## Teks Bacaan
Pendidikan bukan hanya proses untuk memperoleh ilmu pengetahuan namun bagaimana seorang guru atau pendidik dapat menuntun anak menemukan kodrat jati diri, karakter dan budi pekertinya. Untuk dapat menumbuhkan hal tersebut anak-anak harus selalu dilatih dengan berbagai kegiatan, mereka harus terbiasa melakukan berbagai macam keterampilan yang mereka butuhkan agar dapat bertahan dalam masalah sekaligus memiliki kemampuan menemukan solusi untuk memecahkan masalah sendiri yang mereka hadapi, dan tentu saja proses ini akan mengajarkan mereka menjadi pribadi-pribadi yang bijaksana dan berbudi pekerti luhur. Pembelajaran Sosial Emosional adalah pembelajaran berbasis keterampilan dalam mendidik yang dibutuhkan anak untuk dapat bertahan dalam masalah dan memiliki kemampuan memecahkan masalah.

## Soal dan Tugas
1. Salin dengan persis bagian teks tentang pendidikan, mulai dari "Pendidikan bukan hanya" dan terus sampai "kemampuan memecahkan masalah.".
2. Menurut teks tentang pendidikan, apa yang dimaksud dengan Pembelajaran Sosial Emosional?
3. Teruskan teks tentang pendidikan dari titik tempat teks itu berhenti.
Catatan di bawah teks ini tidak diperlukan.

## Catatan yang Ditampilkan
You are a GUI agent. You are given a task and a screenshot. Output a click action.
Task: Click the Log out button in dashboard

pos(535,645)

---

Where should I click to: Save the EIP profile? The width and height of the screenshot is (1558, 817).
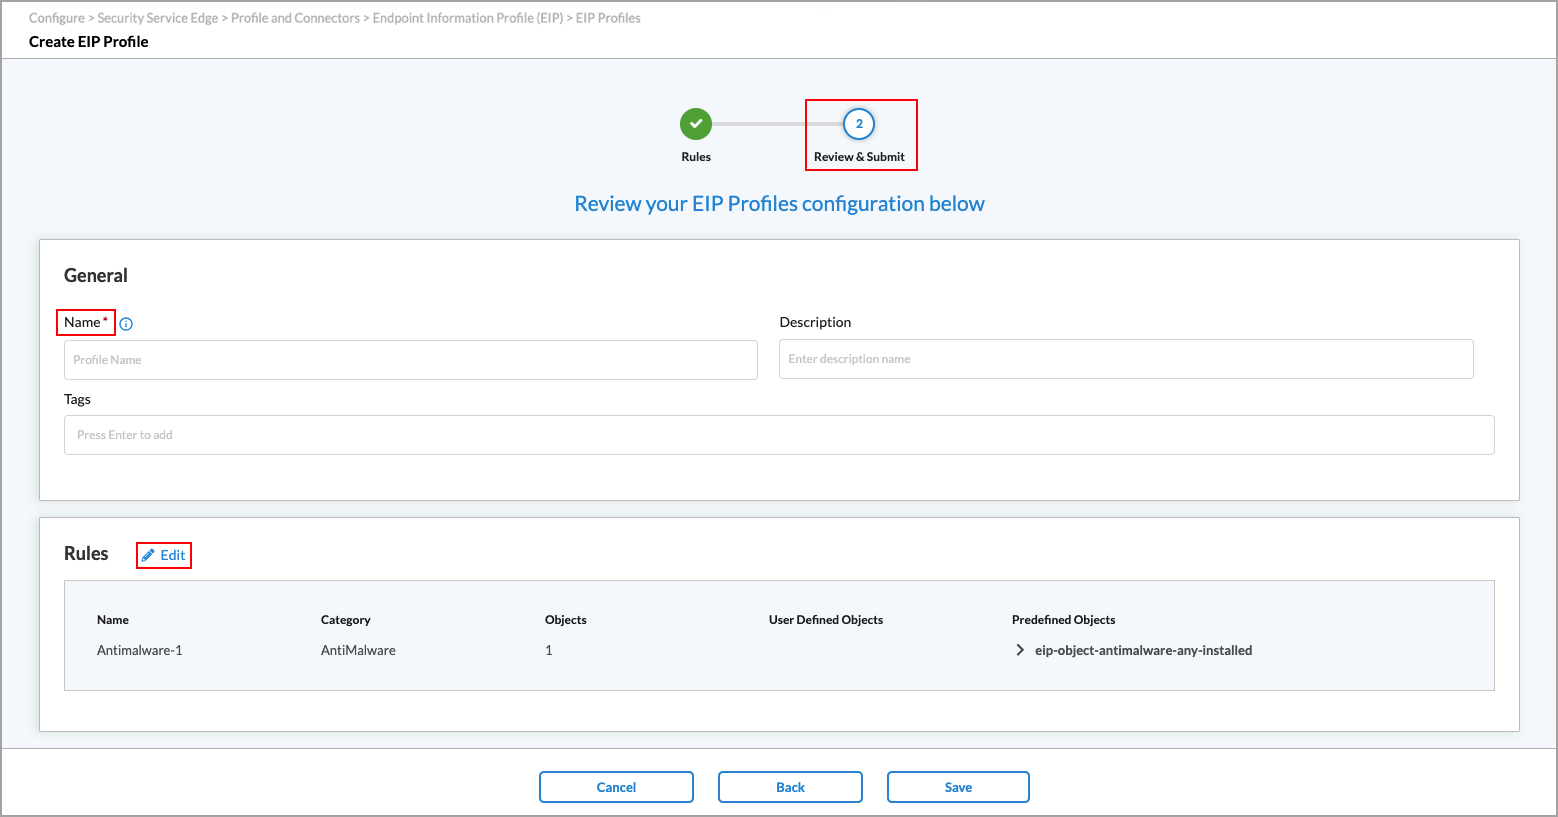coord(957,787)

==

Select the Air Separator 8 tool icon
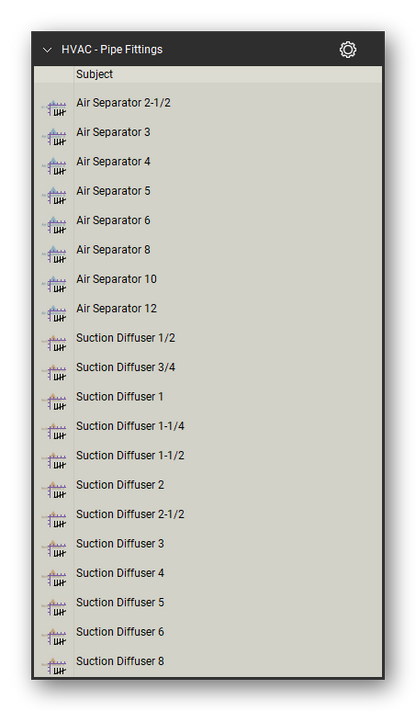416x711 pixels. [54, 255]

## Kunci Jawaban
1.
Pendidikan bukan hanya proses untuk memperoleh ilmu pengetahuan namun bagaimana seorang guru atau pendidik dapat menuntun anak menemukan kodrat jati diri, karakter dan budi pekertinya. Untuk dapat menumbuhkan hal tersebut anak-anak harus selalu dilatih dengan berbagai kegiatan, mereka harus terbiasa melakukan berbagai macam keterampilan yang mereka butuhkan agar dapat bertahan dalam masalah sekaligus memiliki kemampuan menemukan solusi untuk memecahkan masalah sendiri yang mereka hadapi, dan tentu saja proses ini akan mengajarkan mereka menjadi pribadi-pribadi yang bijaksana dan berbudi pekerti luhur. Pembelajaran Sosial Emosional adalah pembelajaran berbasis keterampilan dalam mendidik yang dibutuhkan anak untuk dapat bertahan dalam masalah dan memiliki kemampuan memecahkan masalah.

2. Pembelajaran berbasis keterampilan dalam mendidik yang dibutuhkan anak untuk dapat bertahan dalam masalah dan memiliki kemampuan memecahkan masalah.

3.
Pembelajaran Sosial dan Emosional adalah pembelajaran yang dilakukan secara kolaboratif oleh seluruh komunitas sekolah. Proses kolaborasi ini memungkinkan anak dan orang dewasa di sekolah memperoleh dan menerapkan pengetahuan, keterampilan dan sikap positif mengenai aspek sosial dan emosional. Adapun tujuan pembelajaran sosial dan emosional yaitu memberikan pemahaman, penghayatan dan kemampuan untuk mengelola emosi (kesadaran diri), menetapkan dan mencapai tujuan positif (pengelolaan diri), merasakan dan menunjukkan empati kepada orang lain (kesadaran sosial), membangun dan mempertahankan hubungan yang positif (keterampilan membangun relasi) dan membuat keputusan yang bertanggung jawab (pengambilan keputusan yang bertanggung jawab).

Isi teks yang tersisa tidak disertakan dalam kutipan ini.